> Dataset
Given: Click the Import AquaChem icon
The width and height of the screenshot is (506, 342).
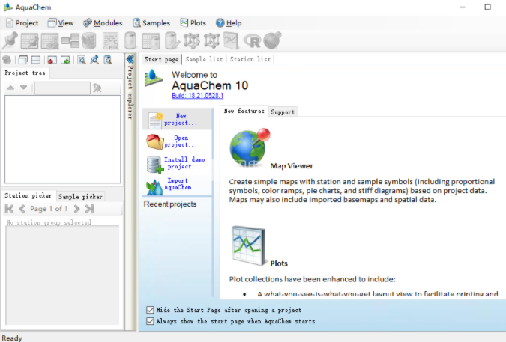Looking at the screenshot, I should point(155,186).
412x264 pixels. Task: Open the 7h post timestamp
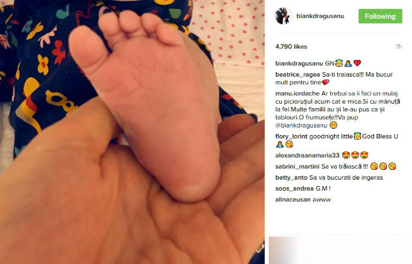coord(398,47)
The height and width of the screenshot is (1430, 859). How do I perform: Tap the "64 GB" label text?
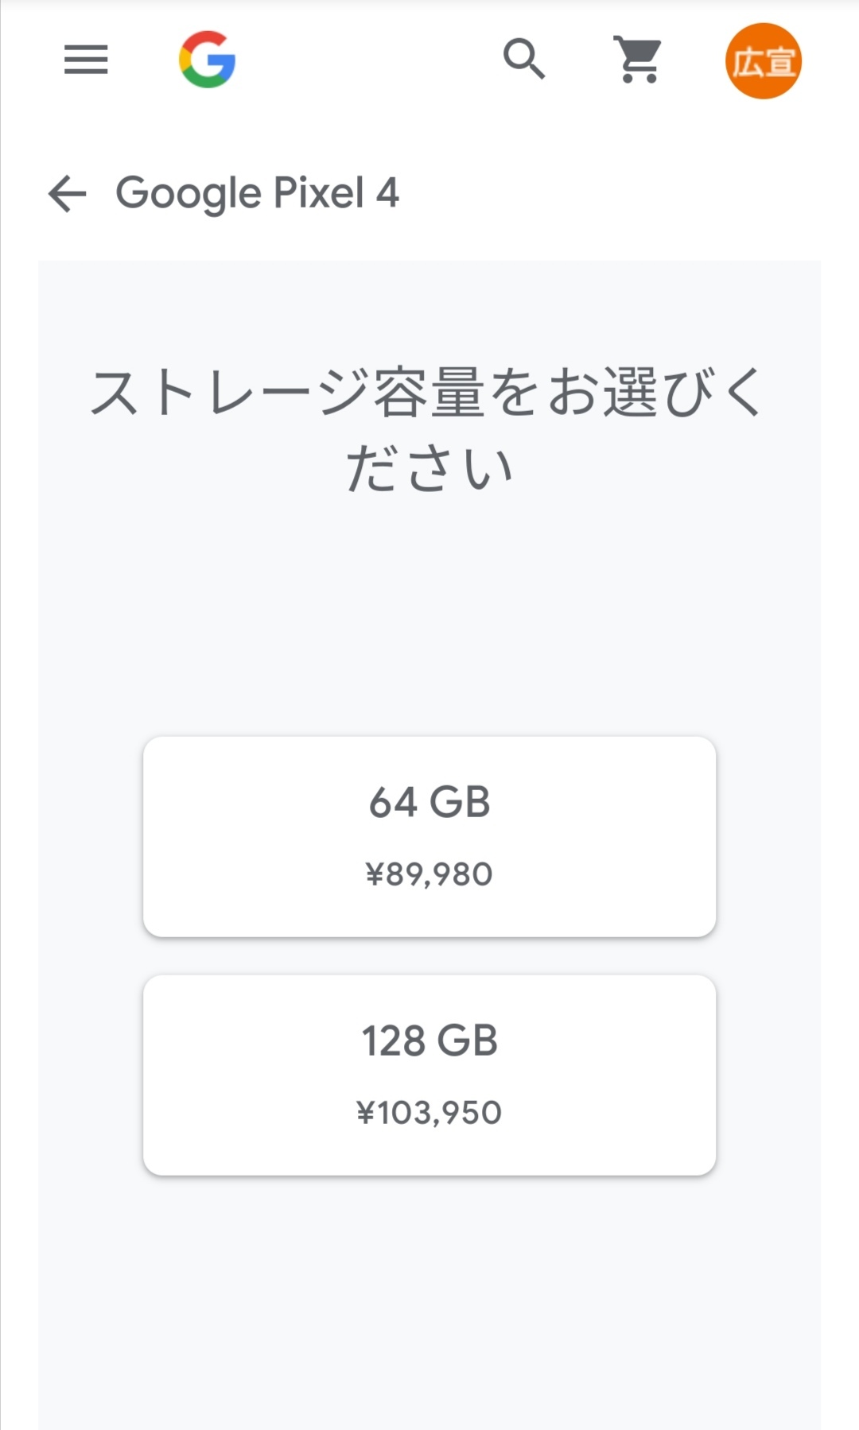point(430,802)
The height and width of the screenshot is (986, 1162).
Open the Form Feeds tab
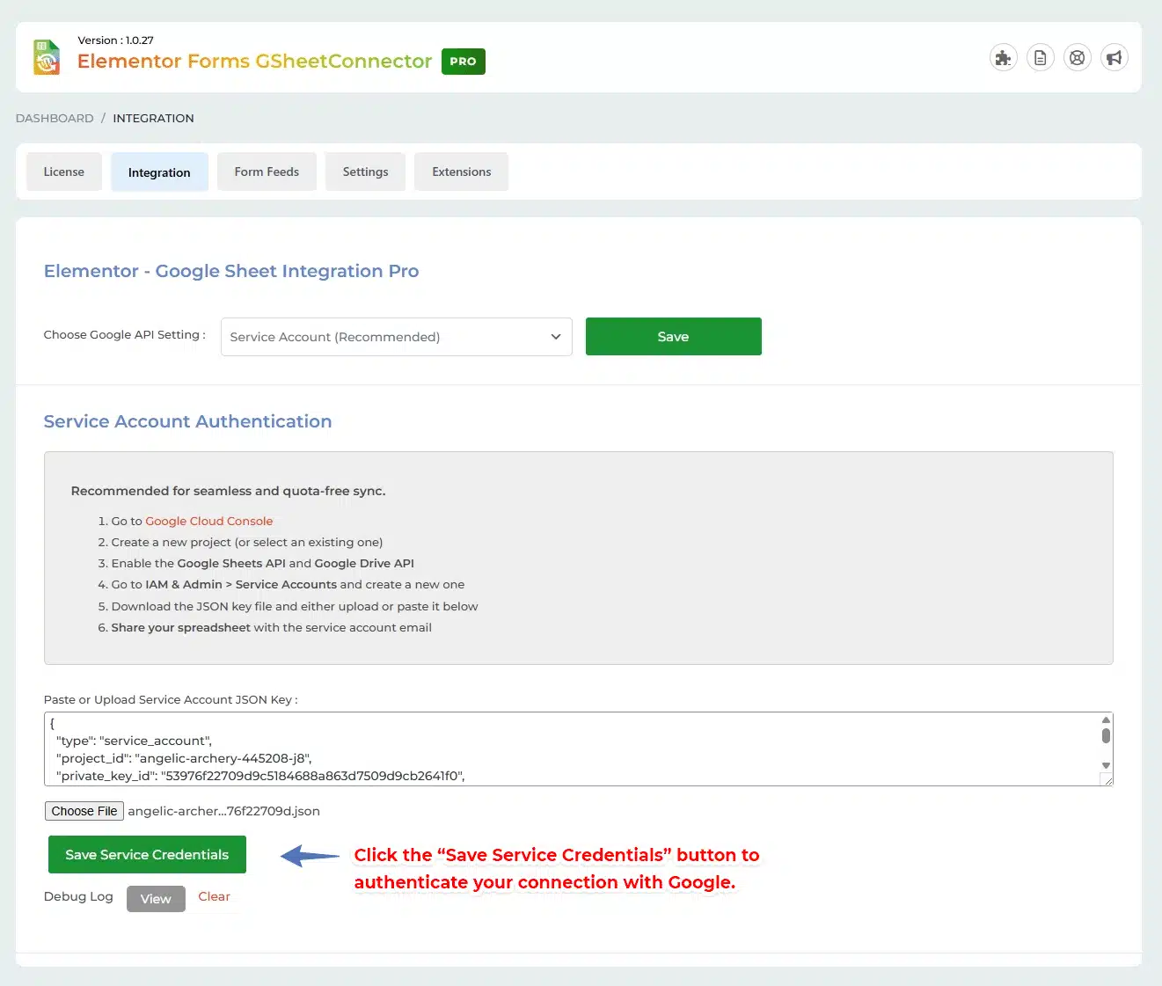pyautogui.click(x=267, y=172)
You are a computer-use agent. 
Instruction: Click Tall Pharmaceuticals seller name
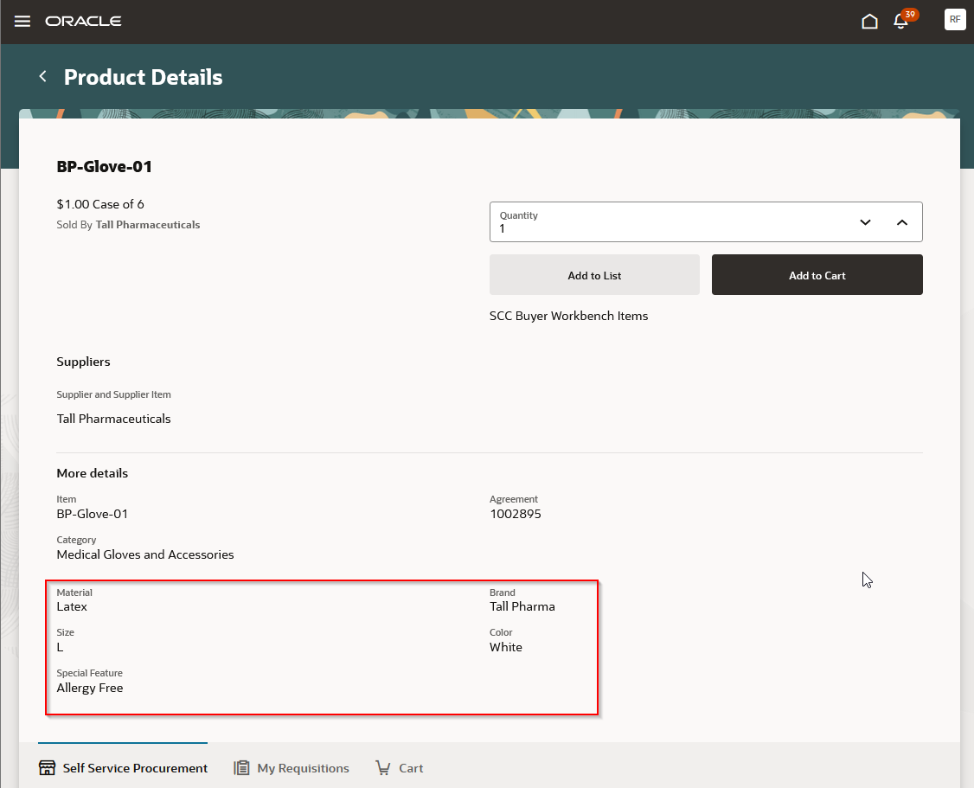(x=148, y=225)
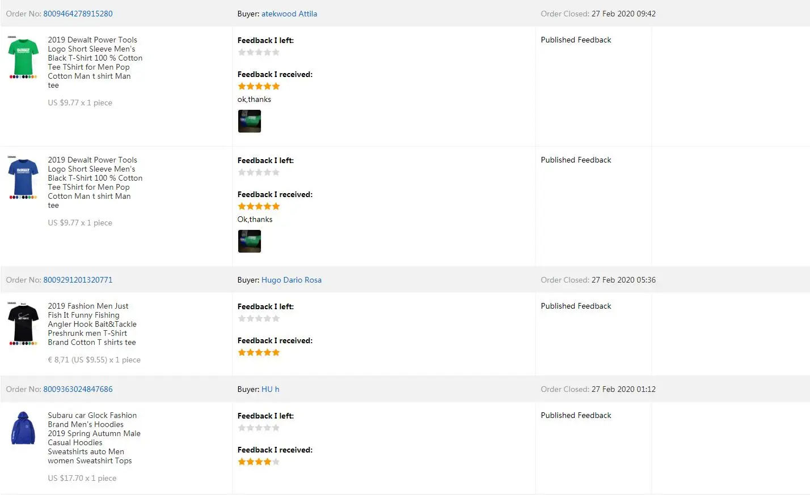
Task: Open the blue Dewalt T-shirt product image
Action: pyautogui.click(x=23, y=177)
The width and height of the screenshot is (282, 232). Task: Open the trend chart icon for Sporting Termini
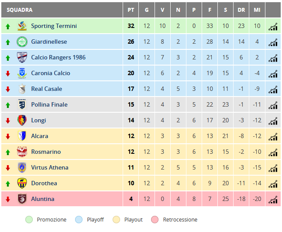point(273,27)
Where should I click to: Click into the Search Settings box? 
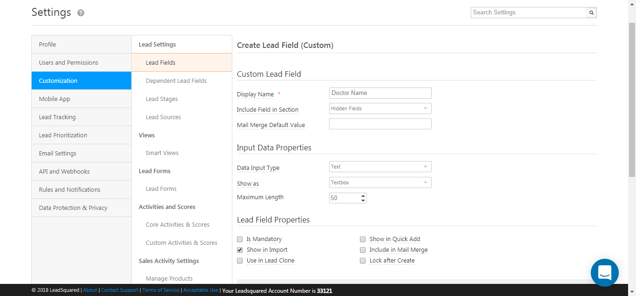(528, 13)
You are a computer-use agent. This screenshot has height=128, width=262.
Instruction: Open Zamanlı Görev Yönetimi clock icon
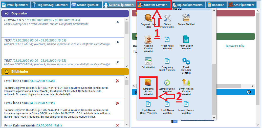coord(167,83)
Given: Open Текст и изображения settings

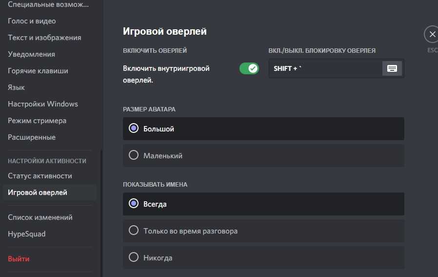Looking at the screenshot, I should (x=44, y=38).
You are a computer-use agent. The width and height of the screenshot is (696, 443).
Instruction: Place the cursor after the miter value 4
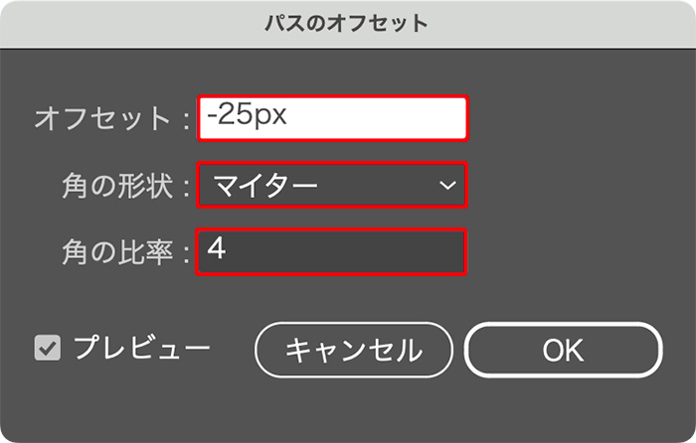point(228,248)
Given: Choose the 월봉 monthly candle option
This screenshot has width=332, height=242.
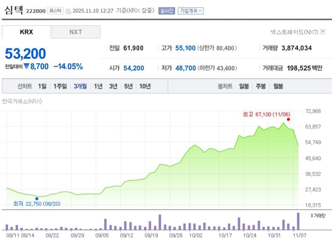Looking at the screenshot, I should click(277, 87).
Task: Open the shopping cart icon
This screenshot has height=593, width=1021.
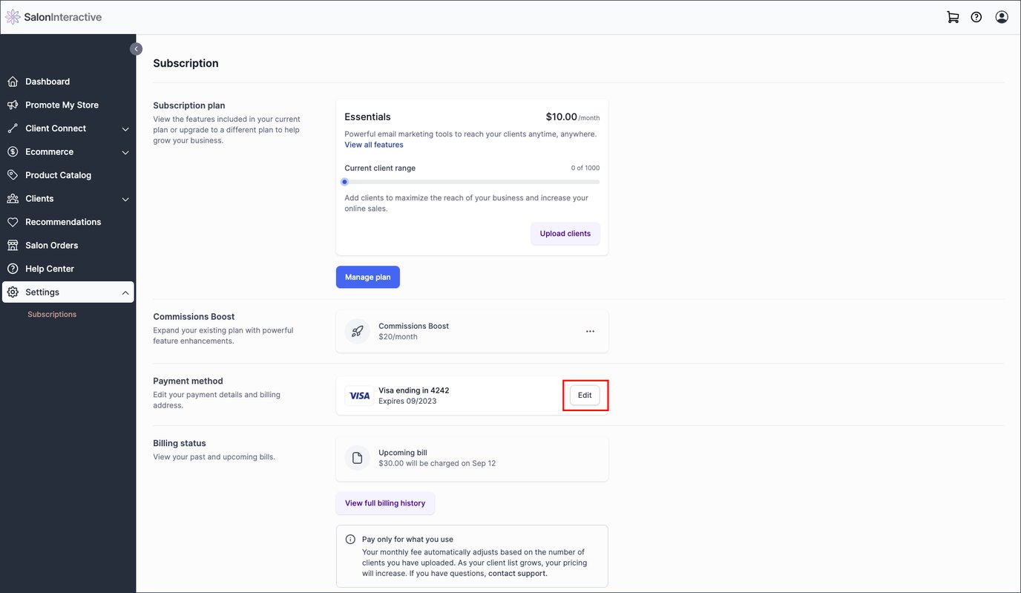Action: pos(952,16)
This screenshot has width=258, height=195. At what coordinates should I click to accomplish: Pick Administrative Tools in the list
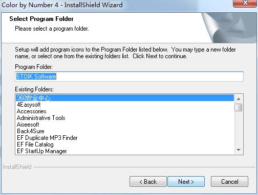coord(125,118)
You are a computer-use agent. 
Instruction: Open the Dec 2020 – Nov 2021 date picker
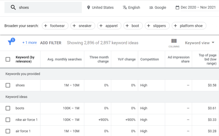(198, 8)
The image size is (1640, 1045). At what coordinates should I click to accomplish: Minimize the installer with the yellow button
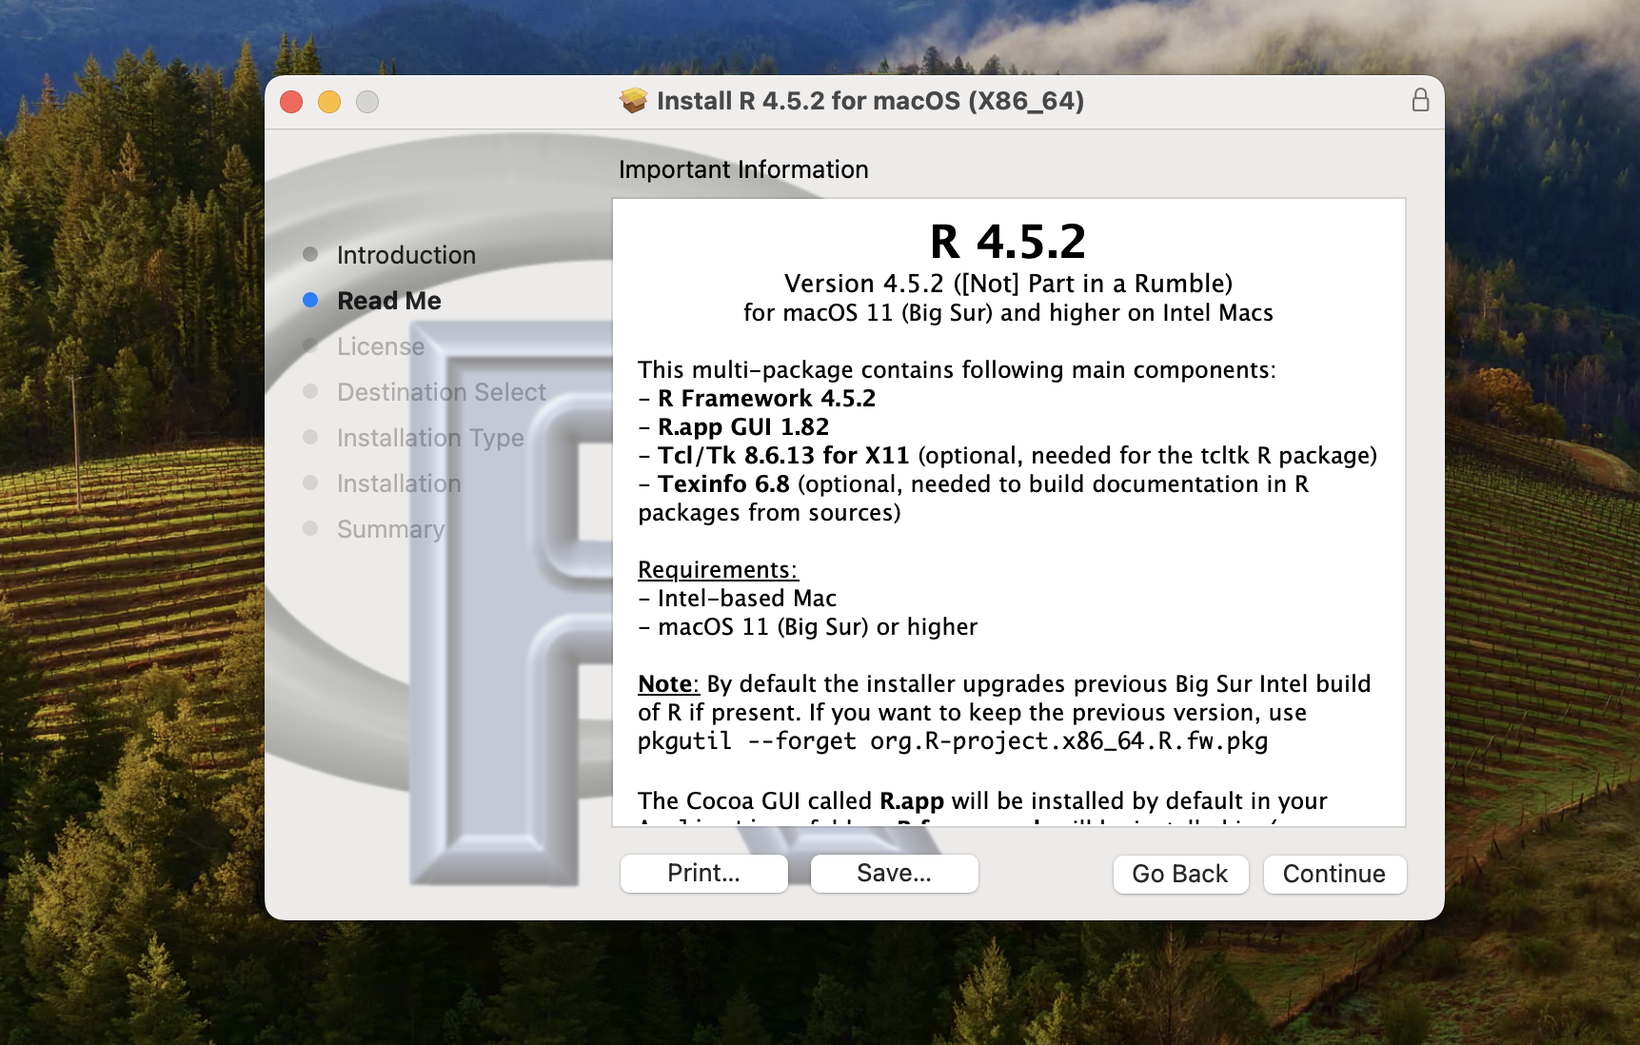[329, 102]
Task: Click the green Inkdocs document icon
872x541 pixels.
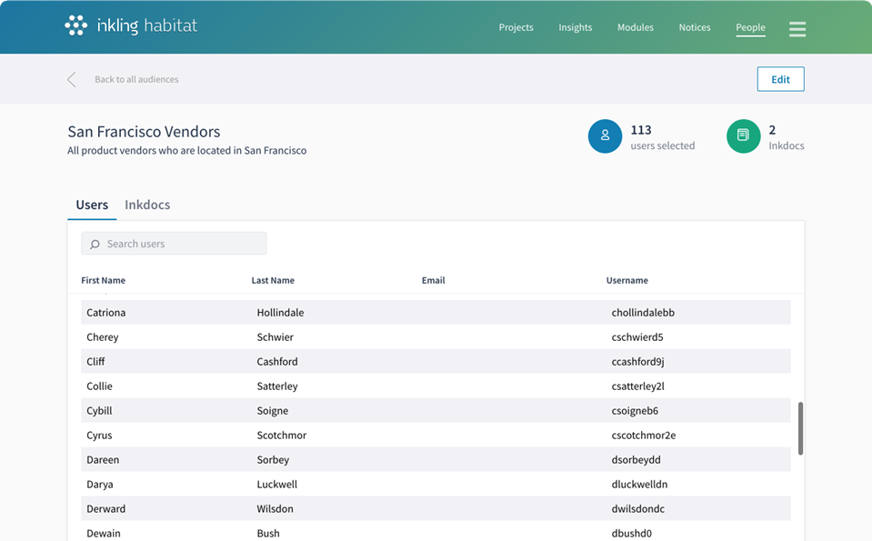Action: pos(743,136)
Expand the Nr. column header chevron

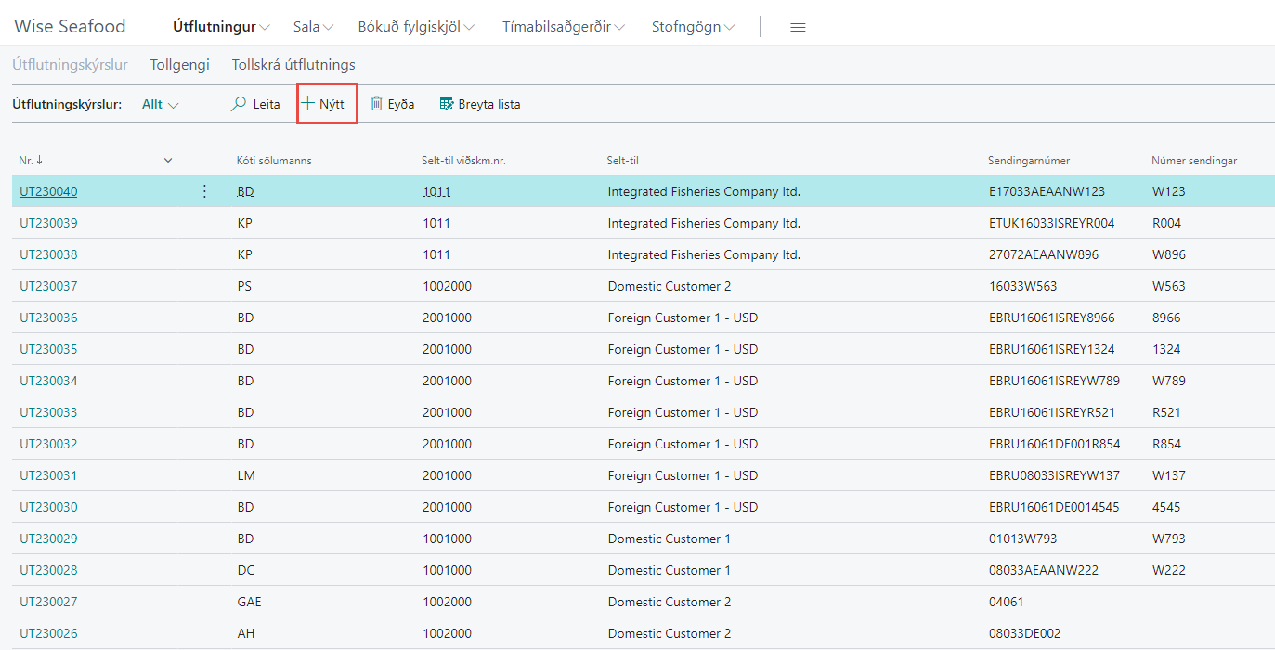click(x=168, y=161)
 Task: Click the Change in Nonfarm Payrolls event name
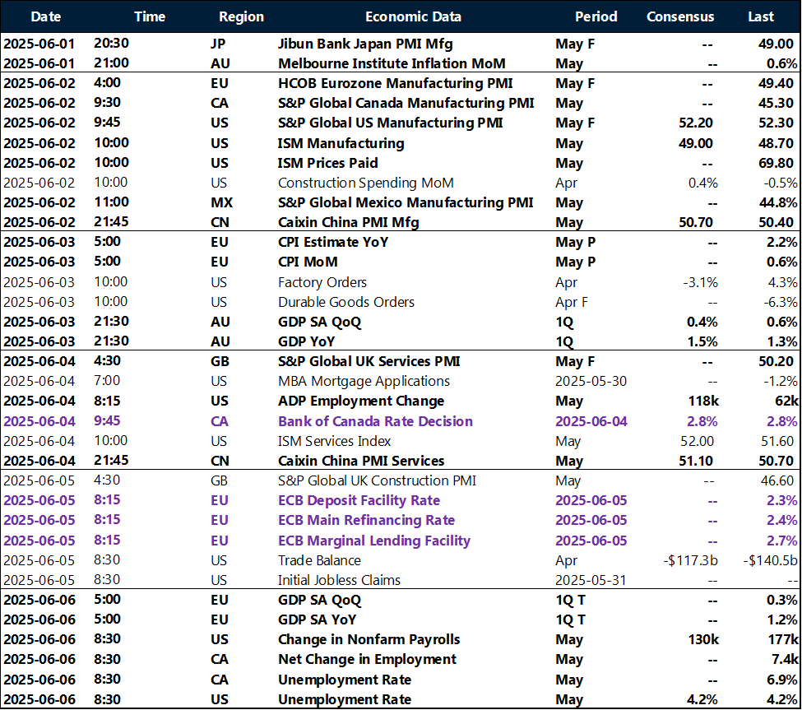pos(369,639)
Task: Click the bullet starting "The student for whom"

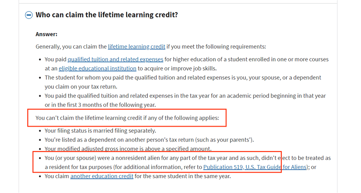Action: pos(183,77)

> Exercise requirements
If a record holds a picture, leave the picture out and copy everything else exactly.

> Answer below
Given: Click the Import AquaChem icon
The width and height of the screenshot is (506, 342).
Looking at the screenshot, I should point(155,186).
412x264 pixels. Task: Open the 7h post timestamp
coord(398,47)
The height and width of the screenshot is (1430, 859). How do I perform: Tap the "64 GB" label text?
point(430,802)
The height and width of the screenshot is (986, 1162).
Open the Form Feeds tab
pyautogui.click(x=267, y=172)
You are a computer-use agent. 
Instruction: Click Tall Pharmaceuticals seller name
(x=148, y=225)
Task: Open the blue Dewalt T-shirt product image
Action: pyautogui.click(x=23, y=177)
The width and height of the screenshot is (282, 232). Task: Open the trend chart icon for Sporting Termini
point(273,27)
Where should I click to: Click into the Search Settings box? 
(528, 13)
You are a computer-use agent. This screenshot has height=128, width=262.
Instruction: Open Zamanlı Görev Yönetimi clock icon
coord(167,83)
Given: Open Текст и изображения settings

Looking at the screenshot, I should (x=44, y=38).
You are a computer-use agent. The width and height of the screenshot is (696, 443).
Instruction: Place the cursor after the miter value 4
point(228,248)
Given: Choose the 월봉 monthly candle option
This screenshot has width=332, height=242.
Looking at the screenshot, I should click(277, 87).
Task: Open the shopping cart icon
This screenshot has height=593, width=1021.
Action: pos(952,16)
This screenshot has width=258, height=195. At what coordinates should I click to accomplish: Pick Administrative Tools in the list
coord(125,118)
You are a computer-use agent. 
Instruction: Open the Dec 2020 – Nov 2021 date picker
(198, 8)
The image size is (1640, 1045). At what coordinates should I click to accomplish: Minimize the installer with the yellow button
[329, 102]
Task: Click the green Inkdocs document icon
872x541 pixels.
Action: pos(743,136)
Expand the Nr. column header chevron

click(x=168, y=161)
 Task: Click the Change in Nonfarm Payrolls event name
pos(369,639)
Task: Click the bullet starting "The student for whom"

Action: pos(183,77)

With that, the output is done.